You're looking at it the wrong way. The interests of the country as a whole should always supersede that of a region.A11M11 wrote: ↑Sat Mar 16, 2019 1:33 pmThis of course serves to illustrate the great divide. You only see things from the perspective £ 1s . , which is fine if you either have them or are in a position to get them , whereas a large proportion of the country are counting pennies..
Personally I am ok , I have worked for what I have and the effect of Brexit probably will not affect me too much . Afterall I can grow my own pototoes should I have to.
However many of the people that I count as friends cannot and I have witnessed in my years in this part of the country a slow but never ceasing decline in the standards of once great towns whose livelyhood has been stripped as their life support systems have been politically wiped away by membership of the E.U and it's policies on Farming and Fishing , which is why in the last peoples vote of 2016 the results were heavily in favour of departing .
London, Scotland and Northern Ireland were the only areas that voted to Remain in the referendum . ( U.K round up from the BBC website )
The reasons for this are not hard to fathom . Scotland for the SNP who wish to escape from Westminster's control so badly that strangely they are prepared to give it to Brussels.
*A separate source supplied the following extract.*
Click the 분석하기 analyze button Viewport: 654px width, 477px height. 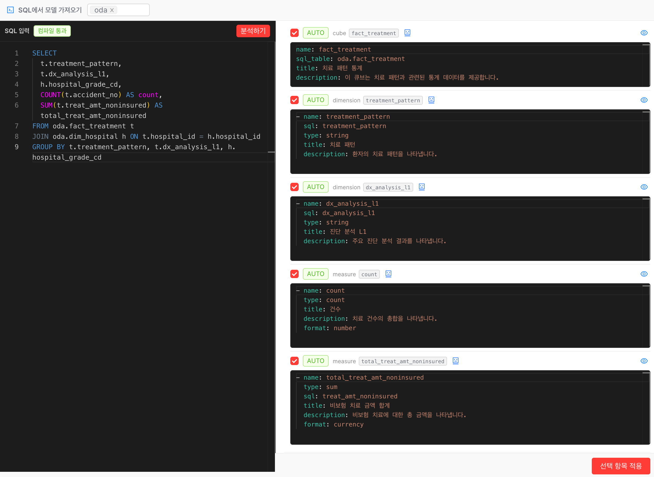pyautogui.click(x=253, y=31)
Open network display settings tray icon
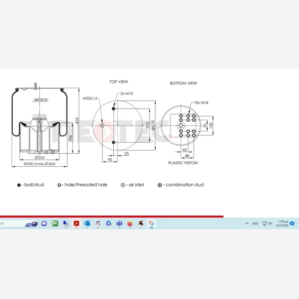Viewport: 299px width, 299px height. point(264,223)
Northern Ireland because of the border control and the understandable desire not to return to the 1970's
London because of Money.
Seven of the 10 areas with the highest share of the vote for Remain were in London, including Lambeth, Hackney and Haringey, all of which polled over 75% to stay in the European Union.
Leavers were highest in Lincolnshire, Essex ,Norfolk ,The Fens, and the East Midlands only one small part of East Anglia voted to stay and that was Norwich with it's UEA vote and the fast (HA HA ) commuter route to London itself.
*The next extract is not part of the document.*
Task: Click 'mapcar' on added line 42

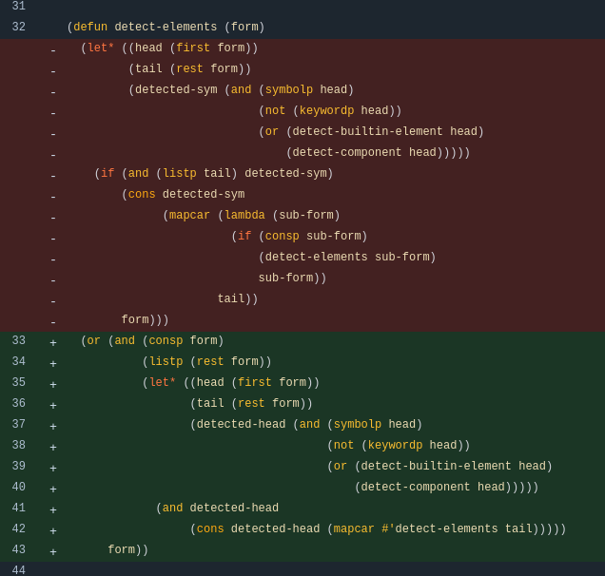Action: (354, 529)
It's a schism that will take years to heal if it ever does .
If we neglect what generates growth and what we are good at in this country, everything else fails. I am talking about infrastructure, housing, social care, healthcare etc etc. All the things that people take for granted need a healthy economy. Because of the referendum, we are now looking at a very uncertain future no matter what form brexit takes.
Its no coincidence that China and soon India will have bigger economies than us. India in particular has a massive job to deal with the poverty of hundreds of millions. They cant do it unless they have a thriving economy. This is capitalism at work.
Just to add to this, radicalism is now rife across the world thanks to outspoken politicians/populists and social media being used to propagate false truths, we’ve even see you do it A11. The worrying thing is now there is a growing right wing extremist ideology that thinks along the same lines as ISIS. Its not as organised, but there is no doubt that online these people are talking to each other and plotting massacres as we saw last week.